- TO DO: Down to the last line below, write out every line exactly, starting with the one that contains "Task: Open the YouTube hamburger guide menu" and leaving out the pictures.

[Dataset items]
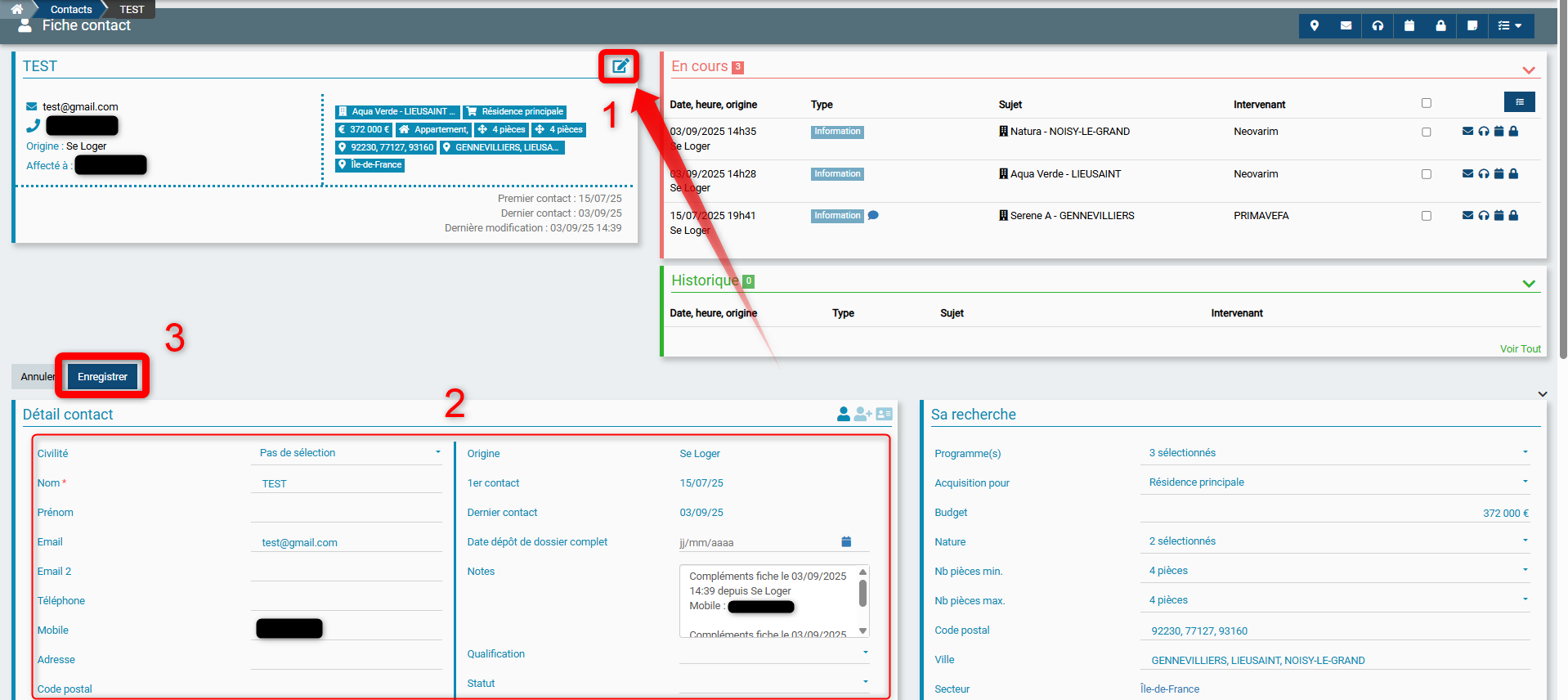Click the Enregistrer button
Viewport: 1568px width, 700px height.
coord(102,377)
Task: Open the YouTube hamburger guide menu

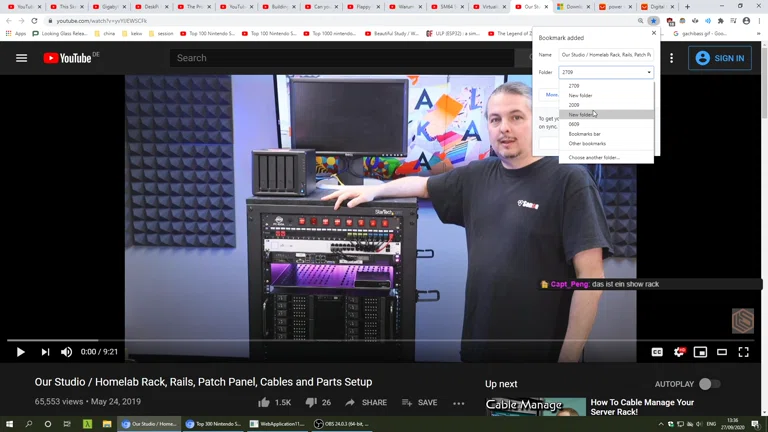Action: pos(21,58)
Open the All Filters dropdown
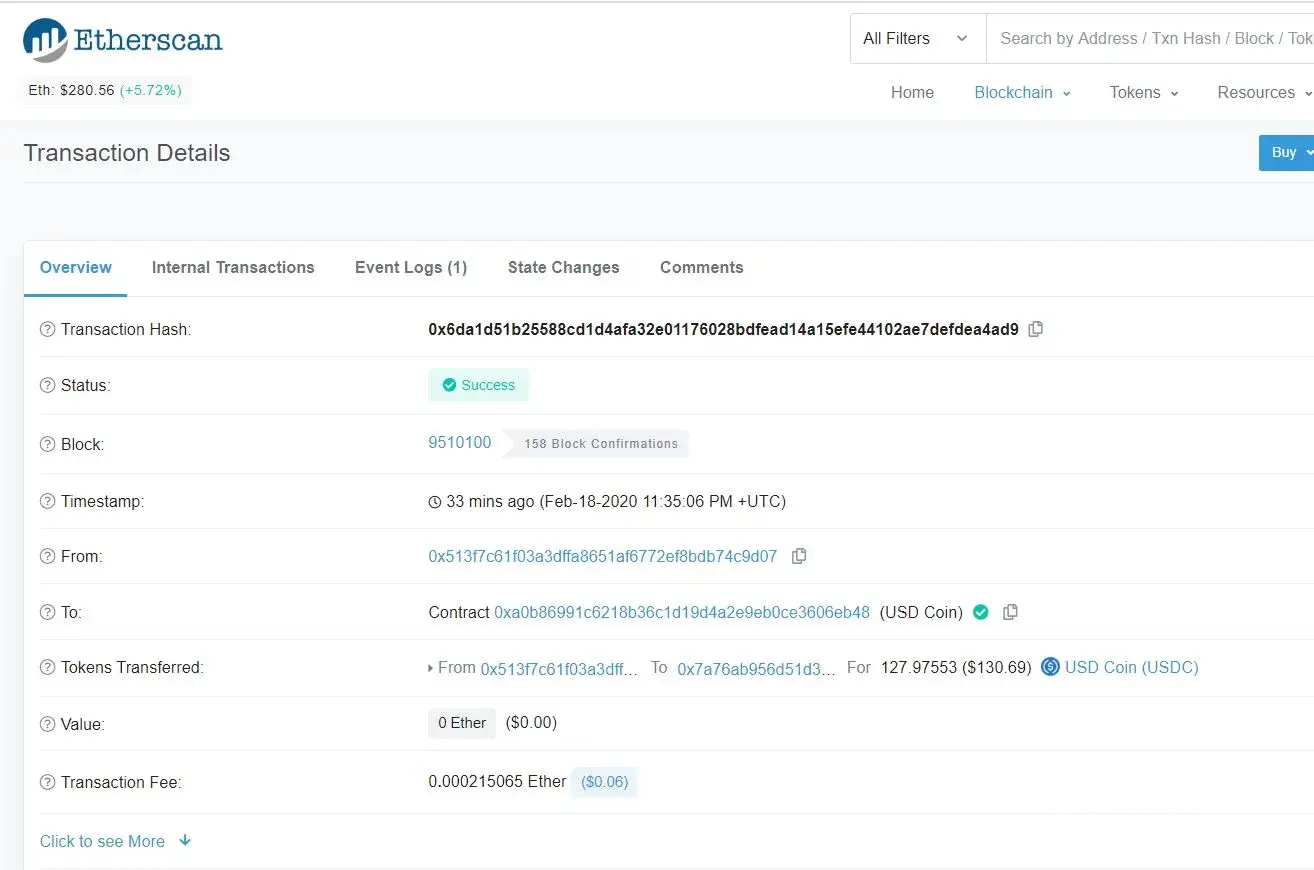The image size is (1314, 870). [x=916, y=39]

- RESPONSE TO THIS EXERCISE:
Task: Open the YouTube hamburger guide menu

Action: pos(21,58)
Open the All Filters dropdown
The image size is (1314, 870). [x=916, y=39]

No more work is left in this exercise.